→ **Exercise requirements**:
Please copy out the listing below in full and exactly.

━━━━━━━━

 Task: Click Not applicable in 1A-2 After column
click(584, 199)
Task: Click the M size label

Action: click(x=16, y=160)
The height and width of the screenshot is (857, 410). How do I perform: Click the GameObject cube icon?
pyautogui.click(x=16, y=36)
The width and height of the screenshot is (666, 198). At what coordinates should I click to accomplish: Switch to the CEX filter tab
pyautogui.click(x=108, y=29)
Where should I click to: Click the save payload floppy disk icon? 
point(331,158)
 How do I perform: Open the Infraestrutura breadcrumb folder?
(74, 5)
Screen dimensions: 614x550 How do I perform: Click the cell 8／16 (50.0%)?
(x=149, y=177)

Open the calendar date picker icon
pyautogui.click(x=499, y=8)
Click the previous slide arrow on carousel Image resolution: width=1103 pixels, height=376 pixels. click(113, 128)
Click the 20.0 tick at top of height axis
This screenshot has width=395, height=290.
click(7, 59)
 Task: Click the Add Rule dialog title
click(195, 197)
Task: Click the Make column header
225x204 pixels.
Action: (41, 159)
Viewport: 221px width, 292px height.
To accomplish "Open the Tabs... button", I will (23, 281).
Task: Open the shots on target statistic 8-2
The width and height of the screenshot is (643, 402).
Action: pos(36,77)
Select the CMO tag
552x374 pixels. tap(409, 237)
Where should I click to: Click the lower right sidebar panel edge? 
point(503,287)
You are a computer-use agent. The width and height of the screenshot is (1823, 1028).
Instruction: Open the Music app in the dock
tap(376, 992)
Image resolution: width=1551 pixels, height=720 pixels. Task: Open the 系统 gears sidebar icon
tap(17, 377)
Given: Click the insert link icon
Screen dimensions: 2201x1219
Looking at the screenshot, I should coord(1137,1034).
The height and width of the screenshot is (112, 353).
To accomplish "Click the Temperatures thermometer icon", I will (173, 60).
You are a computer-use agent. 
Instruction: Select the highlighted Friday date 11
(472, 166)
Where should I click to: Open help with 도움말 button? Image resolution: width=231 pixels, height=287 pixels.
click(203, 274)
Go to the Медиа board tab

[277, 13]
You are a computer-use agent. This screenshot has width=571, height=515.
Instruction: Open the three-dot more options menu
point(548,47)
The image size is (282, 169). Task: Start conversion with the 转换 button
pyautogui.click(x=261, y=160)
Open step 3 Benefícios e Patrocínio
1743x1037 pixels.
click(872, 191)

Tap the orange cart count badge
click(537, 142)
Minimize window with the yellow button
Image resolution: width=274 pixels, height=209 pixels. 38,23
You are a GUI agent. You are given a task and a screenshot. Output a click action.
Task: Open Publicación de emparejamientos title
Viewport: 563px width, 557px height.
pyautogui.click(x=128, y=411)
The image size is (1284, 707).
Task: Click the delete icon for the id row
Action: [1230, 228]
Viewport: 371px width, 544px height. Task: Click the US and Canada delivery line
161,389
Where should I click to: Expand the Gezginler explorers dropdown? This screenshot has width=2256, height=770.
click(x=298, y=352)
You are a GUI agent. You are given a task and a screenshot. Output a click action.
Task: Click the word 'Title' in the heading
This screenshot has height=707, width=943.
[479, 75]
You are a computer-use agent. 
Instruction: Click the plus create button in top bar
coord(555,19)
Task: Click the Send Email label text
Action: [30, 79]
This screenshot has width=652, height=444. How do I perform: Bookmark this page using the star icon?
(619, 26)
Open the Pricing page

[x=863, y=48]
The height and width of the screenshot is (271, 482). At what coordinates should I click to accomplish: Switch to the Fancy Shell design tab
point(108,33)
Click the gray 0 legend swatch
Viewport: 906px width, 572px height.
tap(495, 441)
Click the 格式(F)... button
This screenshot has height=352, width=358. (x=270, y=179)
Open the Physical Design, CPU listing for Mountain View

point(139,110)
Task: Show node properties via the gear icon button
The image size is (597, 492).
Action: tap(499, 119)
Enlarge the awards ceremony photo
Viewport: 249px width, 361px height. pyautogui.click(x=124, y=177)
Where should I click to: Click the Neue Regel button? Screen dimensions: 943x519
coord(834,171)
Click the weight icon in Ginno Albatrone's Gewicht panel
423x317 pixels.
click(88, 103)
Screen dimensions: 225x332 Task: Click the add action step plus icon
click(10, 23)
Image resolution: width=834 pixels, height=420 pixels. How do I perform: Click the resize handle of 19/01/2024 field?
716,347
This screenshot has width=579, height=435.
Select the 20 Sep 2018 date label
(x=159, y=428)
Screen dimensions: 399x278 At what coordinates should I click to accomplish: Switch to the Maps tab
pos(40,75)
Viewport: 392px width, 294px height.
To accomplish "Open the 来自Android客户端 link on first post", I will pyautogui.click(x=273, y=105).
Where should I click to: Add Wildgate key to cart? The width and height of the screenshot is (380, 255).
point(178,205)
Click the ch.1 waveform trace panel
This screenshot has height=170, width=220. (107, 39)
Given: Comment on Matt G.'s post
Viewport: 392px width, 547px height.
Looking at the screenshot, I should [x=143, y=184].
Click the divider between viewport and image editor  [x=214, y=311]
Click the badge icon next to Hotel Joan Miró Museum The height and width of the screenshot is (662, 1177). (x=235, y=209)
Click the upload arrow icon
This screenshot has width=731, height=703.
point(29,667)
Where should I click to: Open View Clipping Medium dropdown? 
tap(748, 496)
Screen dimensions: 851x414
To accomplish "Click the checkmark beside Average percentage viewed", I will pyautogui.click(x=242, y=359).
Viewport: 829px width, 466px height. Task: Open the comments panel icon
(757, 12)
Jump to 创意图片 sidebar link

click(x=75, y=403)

━━━━━━━━

→ **Reply to the task**:
 Task: Click Not applicable in 1A-2 After column
click(584, 199)
Task: Click the M size label

Action: click(x=16, y=160)
The height and width of the screenshot is (857, 410). How do I perform: Click the GameObject cube icon?
pyautogui.click(x=16, y=36)
The width and height of the screenshot is (666, 198). At what coordinates should I click to accomplish: Switch to the CEX filter tab
pyautogui.click(x=108, y=29)
Where should I click to: Click the save payload floppy disk icon? 
point(331,158)
 How do I perform: Open the Infraestrutura breadcrumb folder?
(74, 5)
Screen dimensions: 614x550 How do I perform: Click the cell 8／16 (50.0%)?
(x=149, y=177)

Open the calendar date picker icon
pyautogui.click(x=499, y=8)
Click the previous slide arrow on carousel Image resolution: width=1103 pixels, height=376 pixels. click(113, 128)
Click the 20.0 tick at top of height axis
This screenshot has width=395, height=290.
click(7, 59)
 Task: Click the Add Rule dialog title
click(195, 197)
Task: Click the Make column header
225x204 pixels.
Action: (41, 159)
Viewport: 221px width, 292px height.
To accomplish "Open the Tabs... button", I will (23, 281).
Task: Open the shots on target statistic 8-2
The width and height of the screenshot is (643, 402).
Action: pos(36,77)
Select the CMO tag
552x374 pixels. tap(409, 237)
Where should I click to: Click the lower right sidebar panel edge? 
point(503,287)
You are a computer-use agent. The width and height of the screenshot is (1823, 1028).
Instruction: Open the Music app in the dock
tap(376, 992)
Image resolution: width=1551 pixels, height=720 pixels. Task: Open the 系统 gears sidebar icon
tap(17, 377)
Given: Click the insert link icon
Screen dimensions: 2201x1219
Looking at the screenshot, I should coord(1137,1034).
The height and width of the screenshot is (112, 353).
To accomplish "Click the Temperatures thermometer icon", I will (173, 60).
You are a computer-use agent. 
Instruction: Select the highlighted Friday date 11
(472, 166)
Where should I click to: Open help with 도움말 button? Image resolution: width=231 pixels, height=287 pixels.
click(203, 274)
Go to the Медиа board tab

[277, 13]
You are a computer-use agent. This screenshot has width=571, height=515.
Instruction: Open the three-dot more options menu
point(548,47)
The image size is (282, 169). Task: Start conversion with the 转换 button
pyautogui.click(x=261, y=160)
Open step 3 Benefícios e Patrocínio
1743x1037 pixels.
click(872, 191)

Tap the orange cart count badge
click(537, 142)
Minimize window with the yellow button
Image resolution: width=274 pixels, height=209 pixels. 38,23
You are a GUI agent. You are given a task and a screenshot. Output a click action.
Task: Open Publicación de emparejamientos title
Viewport: 563px width, 557px height.
pyautogui.click(x=128, y=411)
The image size is (1284, 707).
Task: Click the delete icon for the id row
Action: [1230, 228]
Viewport: 371px width, 544px height. Task: Click the US and Canada delivery line
161,389
Where should I click to: Expand the Gezginler explorers dropdown? This screenshot has width=2256, height=770.
click(x=298, y=352)
You are a GUI agent. You are given a task and a screenshot. Output a click action.
Task: Click the word 'Title' in the heading
This screenshot has height=707, width=943.
[479, 75]
You are a computer-use agent. 
Instruction: Click the plus create button in top bar
coord(555,19)
Task: Click the Send Email label text
Action: [30, 79]
This screenshot has width=652, height=444. How do I perform: Bookmark this page using the star icon?
(619, 26)
Open the Pricing page

[x=863, y=48]
The height and width of the screenshot is (271, 482). At what coordinates should I click to accomplish: Switch to the Fancy Shell design tab
point(108,33)
Click the gray 0 legend swatch
Viewport: 906px width, 572px height.
tap(495, 441)
Click the 格式(F)... button
This screenshot has height=352, width=358. (x=270, y=179)
Open the Physical Design, CPU listing for Mountain View

point(139,110)
Task: Show node properties via the gear icon button
The image size is (597, 492).
Action: tap(499, 119)
Enlarge the awards ceremony photo
Viewport: 249px width, 361px height. pyautogui.click(x=124, y=177)
Where should I click to: Click the Neue Regel button? Screen dimensions: 943x519
coord(834,171)
Click the weight icon in Ginno Albatrone's Gewicht panel
423x317 pixels.
click(88, 103)
Screen dimensions: 225x332 Task: Click the add action step plus icon
click(10, 23)
Image resolution: width=834 pixels, height=420 pixels. How do I perform: Click the resize handle of 19/01/2024 field?
716,347
This screenshot has width=579, height=435.
Select the 20 Sep 2018 date label
(x=159, y=428)
Screen dimensions: 399x278 At what coordinates should I click to accomplish: Switch to the Maps tab
pos(40,75)
Viewport: 392px width, 294px height.
To accomplish "Open the 来自Android客户端 link on first post", I will pyautogui.click(x=273, y=105).
Where should I click to: Add Wildgate key to cart? The width and height of the screenshot is (380, 255).
point(178,205)
Click the ch.1 waveform trace panel
This screenshot has height=170, width=220. (107, 39)
Given: Comment on Matt G.'s post
Viewport: 392px width, 547px height.
Looking at the screenshot, I should [x=143, y=184].
Click the divider between viewport and image editor  [x=214, y=311]
Click the badge icon next to Hotel Joan Miró Museum The height and width of the screenshot is (662, 1177). (x=235, y=209)
Click the upload arrow icon
This screenshot has width=731, height=703.
point(29,667)
Where should I click to: Open View Clipping Medium dropdown? 
tap(748, 496)
Screen dimensions: 851x414
To accomplish "Click the checkmark beside Average percentage viewed", I will pyautogui.click(x=242, y=359).
Viewport: 829px width, 466px height. Task: Open the comments panel icon
(757, 12)
Jump to 创意图片 sidebar link

click(x=75, y=403)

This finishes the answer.